On a recent trip to Belgium I was struck by the differences between driving in Belgium and driving in the United States. I found increased speed limits, strange traffic signs and baffling right of way situations everywhere I looked. It’s a good thing I was riding with an experienced Belgian driver.

Here are a few tips and tricks to help you prepare for driving in Belgium. I hope that these will help you have a smooth ride on your next trip!

  • First things first, drive on the right-hand side of the road and pass only on the left.
  • To drive in Belgium you must be at least 18 years old. Additionally you must have a valid Belgian, EU or international driver’s license.
  • Because Belgium has two primary languages - French and Flemish - be sure you know both the French and Dutch names of your destination to prevent confusion when you are driving north to south or vice-versa (for instance, driving south from Bruges in the Flemish-speaking Flanders region you may be heading toward Bergen, but arriving in Mons - the French name for the small town in the French-speaking Wallonia region of Belgium). It’s worth it to purchase a quick reference book so you can have a list of Dutch and French translations for common words and phrases you’ll use while driving.
  • Some general speed limit guidelines: Unless otherwise posted (more on that later) you can assume a strict speed limit of 120kph or 74mph on Motorways (four-lane roads); 90kph or 56mph on national roads (main roads) and 50kph or 31mph in built-up areas (within towns). Visitors to Belgium are expected to pay any fines on-the-spot, so watch your speed!
  • Don’t be caught without your seat belt! In Belgium, seat belts are required both in front seat and back. If you are traveling with children under 12, they must sit in the back seat.
  • One unusual Belgian driving regulation is “priority from the right” which requires that drivers must stop for traffic joining from the right. (This is completely opposite from the American custom of yielding right of way to traffic on the left.) Only in specific circumstances does this “priority from the right” not apply: yellow or orange diamond signs or on motorways and roundabouts.
  • Both pedestrians and trams have the right of way in Belgium.
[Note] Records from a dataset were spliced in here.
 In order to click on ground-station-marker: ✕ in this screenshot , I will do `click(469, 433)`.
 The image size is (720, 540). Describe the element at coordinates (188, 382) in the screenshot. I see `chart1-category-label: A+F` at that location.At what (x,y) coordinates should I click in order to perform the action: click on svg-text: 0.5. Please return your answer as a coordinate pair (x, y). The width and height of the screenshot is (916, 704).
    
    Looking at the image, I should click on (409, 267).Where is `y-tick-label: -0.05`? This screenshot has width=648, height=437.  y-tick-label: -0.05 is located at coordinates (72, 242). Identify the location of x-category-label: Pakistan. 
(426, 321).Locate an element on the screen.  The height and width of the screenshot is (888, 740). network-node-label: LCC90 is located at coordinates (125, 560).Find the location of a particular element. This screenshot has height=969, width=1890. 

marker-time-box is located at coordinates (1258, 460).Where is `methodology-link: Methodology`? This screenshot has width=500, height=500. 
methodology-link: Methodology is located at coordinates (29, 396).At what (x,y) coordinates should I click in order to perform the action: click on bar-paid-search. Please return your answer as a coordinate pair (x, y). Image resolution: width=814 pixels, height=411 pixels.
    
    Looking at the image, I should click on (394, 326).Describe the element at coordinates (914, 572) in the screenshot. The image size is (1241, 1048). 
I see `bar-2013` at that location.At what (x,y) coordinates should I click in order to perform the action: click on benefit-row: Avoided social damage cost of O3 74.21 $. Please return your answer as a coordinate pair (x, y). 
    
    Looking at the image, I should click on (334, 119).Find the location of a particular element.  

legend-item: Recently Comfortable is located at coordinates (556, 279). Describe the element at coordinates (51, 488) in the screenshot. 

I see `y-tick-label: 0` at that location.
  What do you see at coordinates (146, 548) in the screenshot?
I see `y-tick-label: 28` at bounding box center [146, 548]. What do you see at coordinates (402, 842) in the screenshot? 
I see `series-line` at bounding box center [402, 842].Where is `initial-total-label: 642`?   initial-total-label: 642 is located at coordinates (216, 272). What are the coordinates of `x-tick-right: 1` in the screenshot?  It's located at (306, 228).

Always stop for pedestrians!
  • Some traffic signs you will encounter with frequency include “wait for counter traffic” which is a downward facing black arrow and an upward facing red arrow, indicating which car should yield to another when a road has become one single lane; the “no overtaking” or no passing sign, which is a black car and red car side-by-side; “no parking” which is a red line over a blue background and the “stop” sign with a red circle and black horizontal line.
  • Cell phone use is only permitted with hands-free systems.
  • In an emergency, dial 112 anywhere in the EU to reach emergency services.

Driving in Belgium is a treat - picturesque countryside homes, ambling green fields and large, somehow romantic wind turbines pepper the landscape.

Don’t be timid; follow the tips and tricks above for a smooth ride and enjoy driving in Belgium!